COMPLICATIONS OF LAP. INGUINAL HERNIA REPAIR

 


“When a man says he is an experienced hernia surgeon and has never had a recurrence, he is a liar in one statement and probably in both.”
 

Laparoscopic groin hernia repair has 'Minimal Access but is not Minimally Invasive” overall complications are comparable if not lower than open hernia repairs.
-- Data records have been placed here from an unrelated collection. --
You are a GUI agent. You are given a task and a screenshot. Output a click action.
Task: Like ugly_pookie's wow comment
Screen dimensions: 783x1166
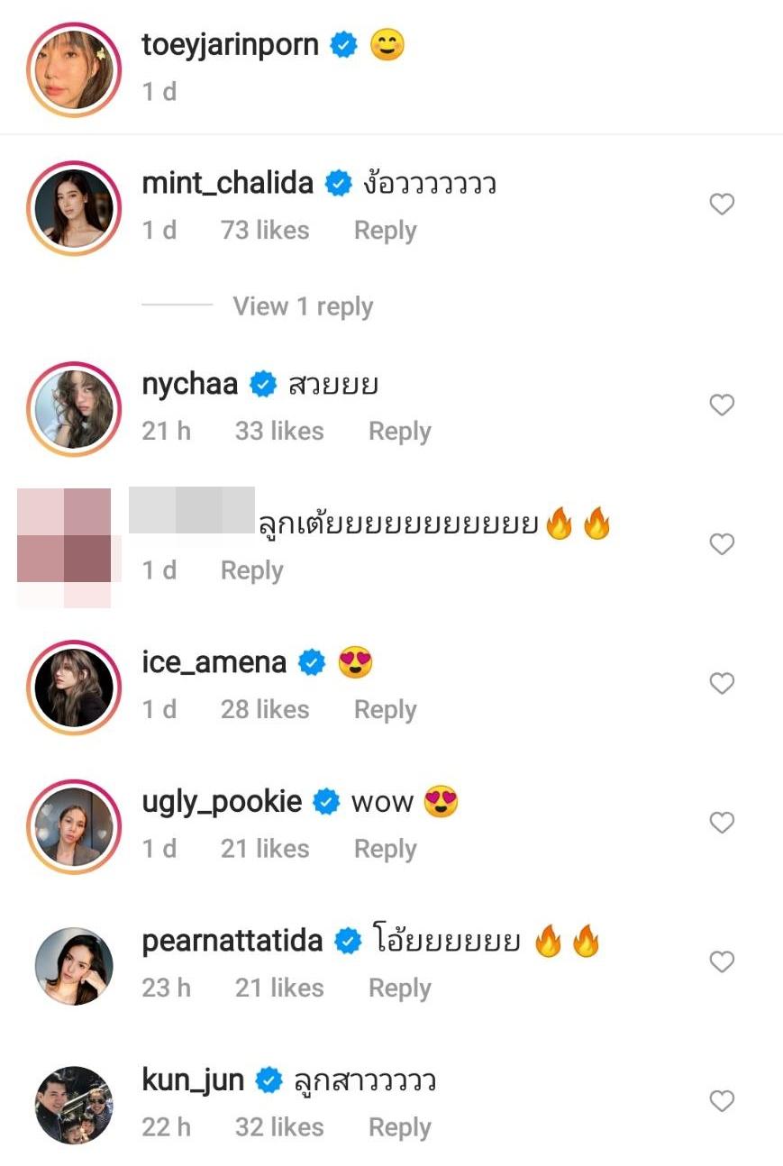[x=722, y=823]
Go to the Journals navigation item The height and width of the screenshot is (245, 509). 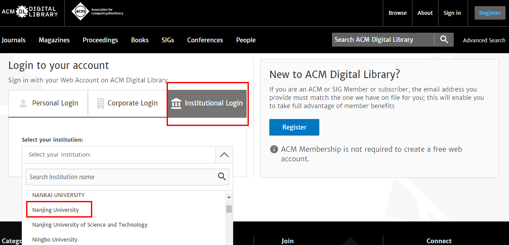(x=13, y=40)
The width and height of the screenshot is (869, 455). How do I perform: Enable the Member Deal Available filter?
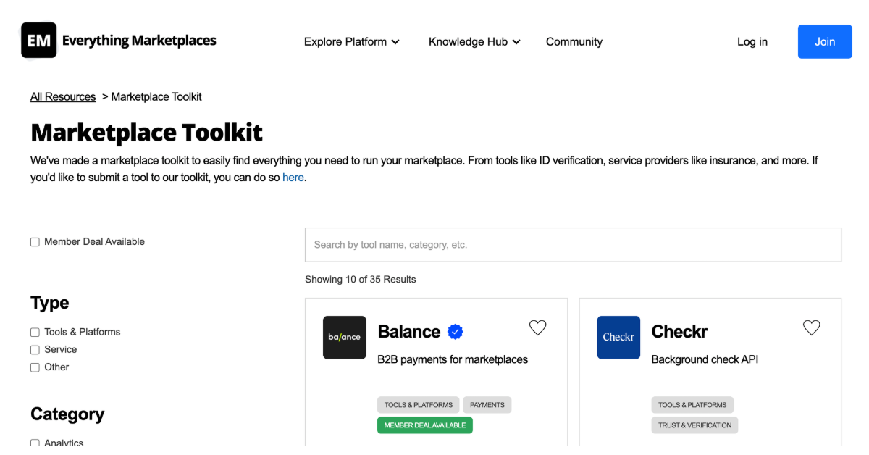tap(35, 241)
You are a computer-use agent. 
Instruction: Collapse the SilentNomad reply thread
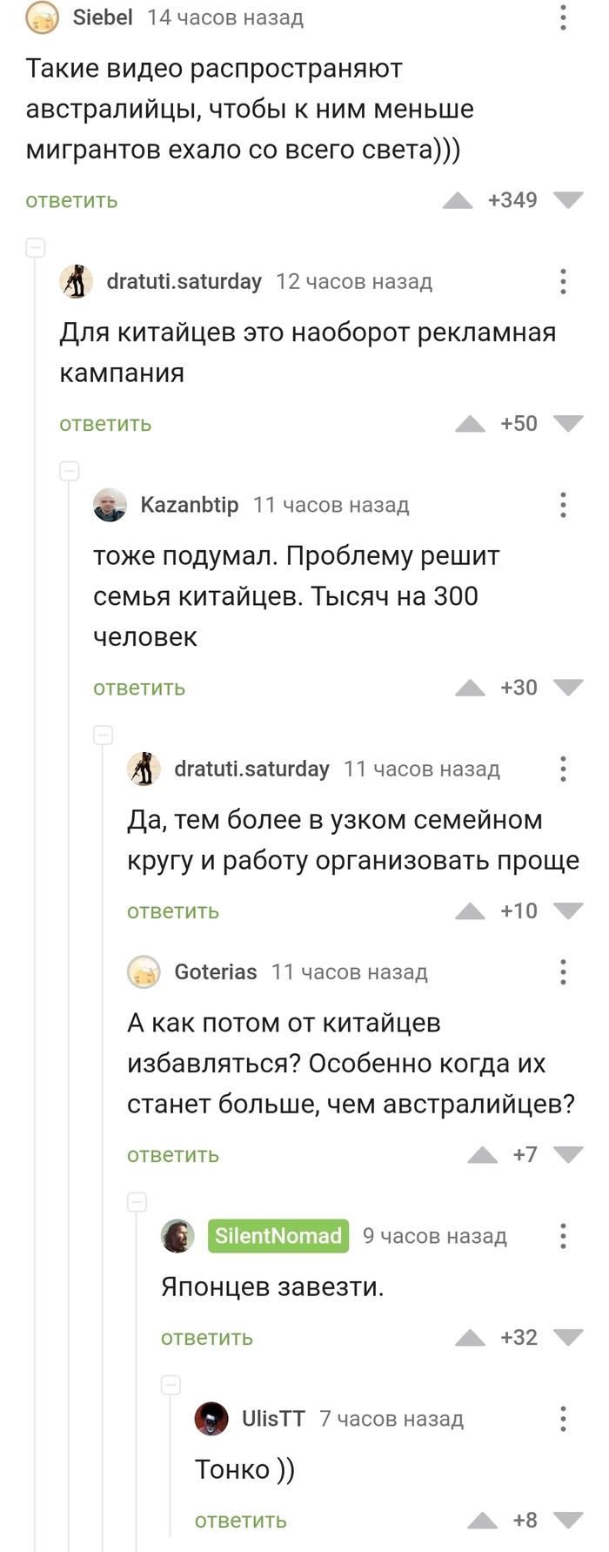[x=137, y=1202]
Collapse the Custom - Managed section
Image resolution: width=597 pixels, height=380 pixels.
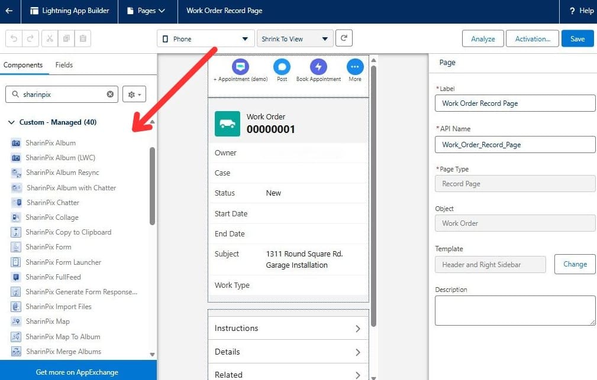(x=12, y=122)

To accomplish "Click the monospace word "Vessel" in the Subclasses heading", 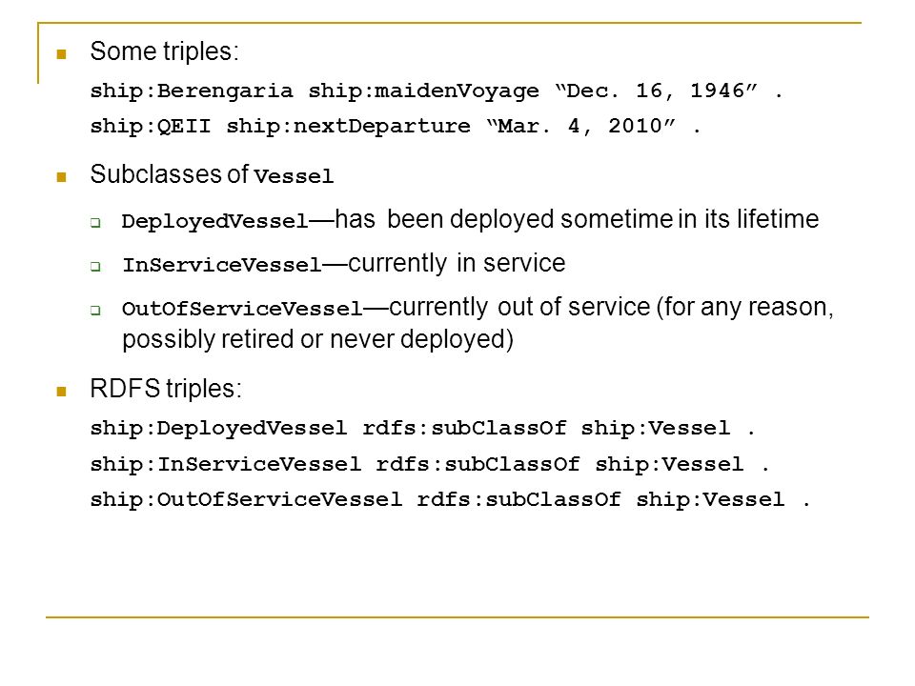I will 295,176.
The recurrence rates in literature are - Open Hernia Repair 6.6 – 18%, Laparoscopic Hernia Repair 7.0 – 19%, Recent Reports - 0.6% with the potential for increased precision and effectiveness.
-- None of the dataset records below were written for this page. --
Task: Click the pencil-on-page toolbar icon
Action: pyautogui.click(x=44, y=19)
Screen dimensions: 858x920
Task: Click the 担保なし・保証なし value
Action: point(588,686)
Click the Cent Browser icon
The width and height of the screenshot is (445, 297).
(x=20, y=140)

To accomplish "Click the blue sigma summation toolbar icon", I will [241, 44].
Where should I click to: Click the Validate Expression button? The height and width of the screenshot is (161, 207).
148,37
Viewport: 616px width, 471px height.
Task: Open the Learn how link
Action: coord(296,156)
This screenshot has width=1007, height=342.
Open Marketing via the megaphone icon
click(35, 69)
The majority of complications are related to the laparoscopic technique.

VISCERAL INJURIES

Testes
Testicular complications are far less common with laparoscopic hernia repair (0.3–5.0%). because the 'laparoscopic-posterior' repair does not involve that degree of dissection of cord structures as 'open' repairs do. Yet, testicular pain (most common), swelling, orchitis, epidydimitis and atrophy can complicate the situation. The aetiology of pain could be attributed to trauma to the genito-femoral nerve or the sympathetic testicular plexus during 'parietalsation' of the cord structures. Orchitis and epidydimitis are due to extensive dissection .

Prevention
Atraumatic parietalisation of the cord structures, avoiding complete removal of large indirect hernia sacs,careful tightening of the internalring in paediatric patients.

Management
Supporting the testis,limiting the activity of the patient, analgesics. Fortunately most of the complications resolve spontaneously without sequelae.

Vas Deferens
Again complications are few with lap. hernia repair. Transection injuries occur while transecting a redundant large indirect sac,obstruction can result from traumatic handling of the vas with instruments causing fibrosis.

BOWEL INJURIES
These occur in three situations:

1. Freeing of an incarcerated segment of bowel loop
2. Inadvertent laceration of large bowel in the presence of a sliding hernia
3. Injuries to strangulated bowel (a contraindica-tion for the laparosco-pic approach).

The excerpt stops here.